EXERCISE INPUT:
-.-.-
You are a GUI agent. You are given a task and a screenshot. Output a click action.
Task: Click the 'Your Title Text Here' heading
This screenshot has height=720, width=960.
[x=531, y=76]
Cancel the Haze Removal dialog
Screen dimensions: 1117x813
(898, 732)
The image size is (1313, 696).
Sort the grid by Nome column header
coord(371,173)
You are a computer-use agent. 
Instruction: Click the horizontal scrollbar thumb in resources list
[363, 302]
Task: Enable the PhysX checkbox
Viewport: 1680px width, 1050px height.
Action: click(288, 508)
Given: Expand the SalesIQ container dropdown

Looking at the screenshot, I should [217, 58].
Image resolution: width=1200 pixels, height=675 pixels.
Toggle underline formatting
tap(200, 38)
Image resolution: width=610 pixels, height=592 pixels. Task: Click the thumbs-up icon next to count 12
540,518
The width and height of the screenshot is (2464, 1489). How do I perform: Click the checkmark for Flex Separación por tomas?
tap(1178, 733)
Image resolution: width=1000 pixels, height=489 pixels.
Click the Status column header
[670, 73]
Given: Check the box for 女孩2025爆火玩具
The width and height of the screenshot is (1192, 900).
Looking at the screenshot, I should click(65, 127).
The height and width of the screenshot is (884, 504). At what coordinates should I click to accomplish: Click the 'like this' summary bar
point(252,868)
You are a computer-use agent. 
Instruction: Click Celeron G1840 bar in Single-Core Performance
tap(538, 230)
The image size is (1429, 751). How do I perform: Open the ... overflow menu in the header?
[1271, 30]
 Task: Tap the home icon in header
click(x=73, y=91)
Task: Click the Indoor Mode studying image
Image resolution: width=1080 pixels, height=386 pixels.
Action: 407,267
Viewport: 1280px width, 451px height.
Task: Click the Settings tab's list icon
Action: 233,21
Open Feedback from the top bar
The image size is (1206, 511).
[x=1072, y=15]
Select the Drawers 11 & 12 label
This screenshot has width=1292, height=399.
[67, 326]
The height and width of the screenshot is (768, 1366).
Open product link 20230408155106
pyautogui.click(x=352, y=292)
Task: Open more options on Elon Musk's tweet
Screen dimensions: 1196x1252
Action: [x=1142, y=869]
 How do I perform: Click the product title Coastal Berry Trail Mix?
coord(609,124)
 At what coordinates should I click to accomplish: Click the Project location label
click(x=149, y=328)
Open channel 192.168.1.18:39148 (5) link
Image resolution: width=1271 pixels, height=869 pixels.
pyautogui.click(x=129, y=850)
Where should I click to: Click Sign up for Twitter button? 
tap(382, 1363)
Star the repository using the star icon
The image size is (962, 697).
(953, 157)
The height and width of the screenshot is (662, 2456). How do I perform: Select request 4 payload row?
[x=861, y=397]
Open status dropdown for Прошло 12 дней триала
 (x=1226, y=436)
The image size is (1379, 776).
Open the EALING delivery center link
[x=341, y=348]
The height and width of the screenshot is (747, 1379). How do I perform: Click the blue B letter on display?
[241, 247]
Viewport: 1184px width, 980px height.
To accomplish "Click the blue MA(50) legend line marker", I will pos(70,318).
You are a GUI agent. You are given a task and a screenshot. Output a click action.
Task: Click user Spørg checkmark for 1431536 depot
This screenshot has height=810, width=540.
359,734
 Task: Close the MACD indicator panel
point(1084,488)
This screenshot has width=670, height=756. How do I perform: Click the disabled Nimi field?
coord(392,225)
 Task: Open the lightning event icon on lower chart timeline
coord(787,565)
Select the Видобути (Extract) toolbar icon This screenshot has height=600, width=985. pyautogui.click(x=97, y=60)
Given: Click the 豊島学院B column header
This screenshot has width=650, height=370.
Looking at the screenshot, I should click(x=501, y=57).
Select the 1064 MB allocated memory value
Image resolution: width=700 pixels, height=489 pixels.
-.-.-
WHAT YOU WILL DO: Transcribe the data in full, keeping every detail.

RESULT OF THE EXERCISE:
You are a GUI agent. You are given a task and a screenshot. Output a click action.
Task: Click the 'Your Title Text Here' heading
This screenshot has height=720, width=960.
[x=531, y=76]
Cancel the Haze Removal dialog
Screen dimensions: 1117x813
(898, 732)
The image size is (1313, 696).
Sort the grid by Nome column header
coord(371,173)
You are a computer-use agent. 
Instruction: Click the horizontal scrollbar thumb in resources list
[363, 302]
Task: Enable the PhysX checkbox
Viewport: 1680px width, 1050px height.
Action: click(288, 508)
Given: Expand the SalesIQ container dropdown

Looking at the screenshot, I should [217, 58].
Image resolution: width=1200 pixels, height=675 pixels.
Toggle underline formatting
tap(200, 38)
Image resolution: width=610 pixels, height=592 pixels. Task: Click the thumbs-up icon next to count 12
540,518
The width and height of the screenshot is (2464, 1489). How do I perform: Click the checkmark for Flex Separación por tomas?
tap(1178, 733)
Image resolution: width=1000 pixels, height=489 pixels.
Click the Status column header
[670, 73]
Given: Check the box for 女孩2025爆火玩具
The width and height of the screenshot is (1192, 900).
Looking at the screenshot, I should click(65, 127).
The height and width of the screenshot is (884, 504). At what coordinates should I click to accomplish: Click the 'like this' summary bar
point(252,868)
You are a computer-use agent. 
Instruction: Click Celeron G1840 bar in Single-Core Performance
tap(538, 230)
The image size is (1429, 751). How do I perform: Open the ... overflow menu in the header?
[1271, 30]
 Task: Tap the home icon in header
click(x=73, y=91)
Task: Click the Indoor Mode studying image
Image resolution: width=1080 pixels, height=386 pixels.
Action: 407,267
Viewport: 1280px width, 451px height.
Task: Click the Settings tab's list icon
Action: 233,21
Open Feedback from the top bar
The image size is (1206, 511).
[x=1072, y=15]
Select the Drawers 11 & 12 label
This screenshot has width=1292, height=399.
[67, 326]
The height and width of the screenshot is (768, 1366).
Open product link 20230408155106
pyautogui.click(x=352, y=292)
Task: Open more options on Elon Musk's tweet
Screen dimensions: 1196x1252
Action: [x=1142, y=869]
 How do I perform: Click the product title Coastal Berry Trail Mix?
coord(609,124)
 At what coordinates should I click to accomplish: Click the Project location label
click(x=149, y=328)
Open channel 192.168.1.18:39148 (5) link
Image resolution: width=1271 pixels, height=869 pixels.
pyautogui.click(x=129, y=850)
Where should I click to: Click Sign up for Twitter button? 
tap(382, 1363)
Star the repository using the star icon
The image size is (962, 697).
(953, 157)
The height and width of the screenshot is (662, 2456). How do I perform: Select request 4 payload row?
[x=861, y=397]
Open status dropdown for Прошло 12 дней триала
 (x=1226, y=436)
The image size is (1379, 776).
Open the EALING delivery center link
[x=341, y=348]
The height and width of the screenshot is (747, 1379). How do I perform: Click the blue B letter on display?
[241, 247]
Viewport: 1184px width, 980px height.
To accomplish "Click the blue MA(50) legend line marker", I will pos(70,318).
You are a GUI agent. You are given a task and a screenshot. Output a click action.
Task: Click user Spørg checkmark for 1431536 depot
This screenshot has height=810, width=540.
359,734
 Task: Close the MACD indicator panel
point(1084,488)
This screenshot has width=670, height=756. How do I perform: Click the disabled Nimi field?
coord(392,225)
 Task: Open the lightning event icon on lower chart timeline
coord(787,565)
Select the Видобути (Extract) toolbar icon This screenshot has height=600, width=985. pyautogui.click(x=97, y=60)
Given: Click the 豊島学院B column header
This screenshot has width=650, height=370.
Looking at the screenshot, I should click(x=501, y=57).
Select the 1064 MB allocated memory value
Image resolution: width=700 pixels, height=489 pixels.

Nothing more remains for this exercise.